The Rising had been called a revolution of poets but playwrights and actors were more prominent. Even James Connolly had written plays about the 1867 Fenian Rising for the drama group of the Irish Citizen Army. The theatre was an influence on developing nationalism. Martin Esslin wrote that the theatre is where a nation “thinks in front of itself”. Yeats stated that in the theatre the mob becomes the people”. The Abbey Theatre with Yeats and Lady Gregory put on plays about Ireland’s mythical past and allegorical plays which carried a contemporary message about English domination corrupting Ireland. Arthur Griffith was put off by Lady Gregory’s Ascendancy hauteur (her husband was Governor of Ceylon) but recognised that these plays chimed with Sinn Fein’s call for psychological as well as political autonomy. Roy Foster describes the Abbey Theatre as the “Established Church” with networks of overlapping little theatre companies making up “dissident congregations”. One of these groups was the Theatre of Ireland – its best playwright was Padraic Colum. Patrick Pearse’s brother Willie started the Leinster Stage Society. Their productions did not impress the critic from the Irish Times. He noted that the plays tended to concern “our old friends the fairies, who seem to have fallen on evil days since the introduction of railway trains”. Foster describes the atmosphere of the theatrical world of Dublin as “incestuous and mutually critical”.

 

More than one commentator has noted that the Easter Rising seemed choreographed as if theatre had taken to the streets. When the insurrection broke out several people mistook it for street theatre. Constance Markievicz was asked by passers-by at Liberty Hall if she was rehearsing a play for children.

 

Did the Revolution Improve Social Justice?

 

Professor Kennedy does not deny that Ireland suffered injustice. “It would be an act of denial… to fail to acknowledge that Irish history is replete with instances of persecution, of evictions, of famines. These form part of a European historical experience that was, time out of mind, brutal, bloody and oppressive. One does not have to go all the way with Hobbes to conclude: the past is not a pleasant place”.

 

However, he sees the ever-present danger of keeping historical resentments alive. “The library of past and present wrongs, including those of an economic nature, were articulated in a continuous present tense that seemed to give historical depth and legitimacy to newly-minted notions of nationalism”.

 

There were undoubtedly social injustices in the Ireland of 1916 (as there were in England). Horace Plunkett of the Cooperative movement produced statistics to show the extent of urban poverty. The death rate for Ireland in 1917 was 16.8 per 1,000 of the population compared to 14.4 for England and Wales. In Ireland there were 2.2 deaths per 1,000 from TB; in England and Wales it was 1.62.Todd Andrews, veteran Irish republican born in 1901, wrote in his autobiography Dublin Made Me about the bleak existence of those at the “bottom of the heap”. “Even those who had regular work were seldom above the poverty line and very many were below it…when I was child, every mother of young children lived in constant dread and sometimes real terror of sickness”.

 

I remember when Cork was dirt poor.
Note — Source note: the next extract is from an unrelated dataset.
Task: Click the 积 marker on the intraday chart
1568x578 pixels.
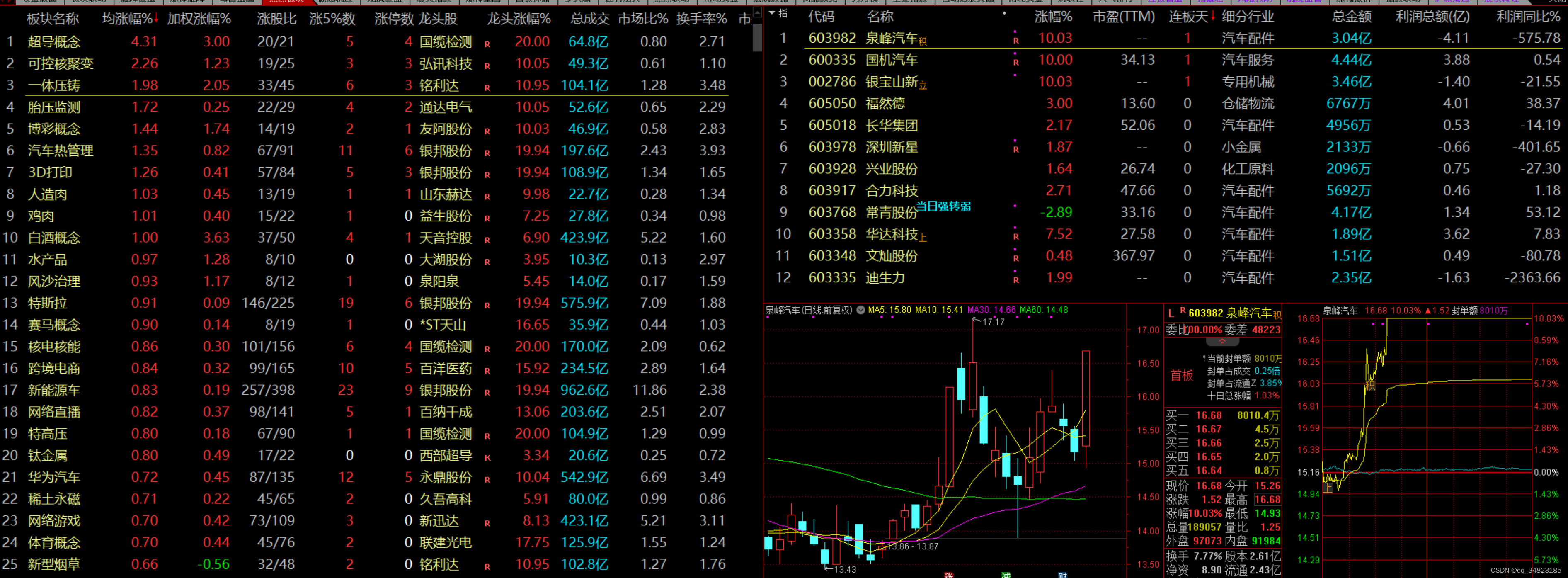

Ancient black-shawled women, like one might see in Greece, Sicily or Portugal, moved like shadows in the warrens of alleyways that climbed the steep streets. Beggars sat on St Patrick’s Bridge. However, this was long after the Imperial oppressor had been ejected.

 

Apart from those around James Connolly, not many of those who fomented the 1916 Rising were much concerned about social conditions. The writings of Pearse are concerned with a more spiritual Ireland. Likewise, Standish O’Grady used the legendary figure of Cuchulainn “to galvanise the weakened generations of Ireland into an awareness of their heroic masculinity”.

My father, Jeremiah O’Leary, was still in the womb of Hannah Noonan O’Leary when the rebels took over the GPO. He was born on 29 June 1916, two months after the Rising. Economic circumstances forced him to go to England to find work when he was  in his twenties. His younger brother joined him. My father joined the British Army when the Second World War broke out. Independence precipitated a massive flight of people from Ireland. In the 1950s, 450,000 Irish people emigrated to England alone. The Irish-born population there peaked at over 700,000 in 1971.

 

Pensions Fit for Heroes?

 

In his book A Nation not a Rabble Diarmaid Ferriter has unearthed some interesting material from what does not seem an exciting source – MSPC (Military Service Pensions Collection). “The archive reveals so much about the revolution’s afterlife”. Ferriter notes that there is a huge gulf between the numbers of applications and awards made. Those affected by the events of Easter Week were in drastic financial circumstances and “it is clear that civil war politics intruded in some of the decisions that were made”. One cannot but suspect that simple bureaucratic bloody-mindedness and parsimonious penny-pinching were behind the obstructive behavior of the assessors.   Even James Connolly’s family and Joseph Plunkett’s widow were subjected to delays and humiliations.

 

There was no doubt about the bravery of Margaret Skinnider or of the seriousness of her wounds. She was wounded while she was in command of a squad of five men trying to cut British lines in Harcourt Street. She suffered a bullet wound near the spine and another in her right arm where a bullet had ploughed through the flesh upwards and had blown away the flesh connecting the arm and shoulder. None of this mattered to the Board which adjudicated that Skinnider was ineligible simply because she was a woman. Her wound was not a wound because she was a woman. “It would be illogical… to include female sex under ‘wounded members’…Section 3, which applies to this case, uses the words ‘any person’ as referable only to the male sex…The definition of ‘wound’ in Section16 only contemplates the masculine gender”. Skinnider was informed that her claim was not admissible because the Army Pensions Act “is only applicable to soldiers as generally understood in the masculine sense”. She appealed but had to wait 13 years before she got a wound pension.

 

William Maher’s file covers twenty years of frustration and no pension at the end of it. Ferriter comments: “The reason for the department’s stalling was an obvious desire to prevent payment of money legitimately due to pensioners”. The Army Finance Officer was given a definite steer which Ferriter interprets as “a cynical move that sought to make savings from the hoped-for ignorance of those affected, and the probability that many of them would not have the means to pursue legal action”.

Post-Revolution

 

Kevin O’Higgins asserted in the Dáil in March 1923: “We were the most conservative-minded revolutionaries that ever put through a successful revolution”. De Valera wrote to Mary MacSwiney: “Every instinct of mine would indicate that I was meant to be a dyed-in-the-wool Tory, or even a bishop, rather than the leader of a revolution”. John Banville described de Valera’s Ireland as “a demilitarized totalitarian state in which the lives of its citizens were to be controlled not by a system of coercive force and secret policing but by a kind of applied spiritual paralysis maintained by an unofficial federation between, the Catholic clergy, the judiciary, the civil service and politicians”.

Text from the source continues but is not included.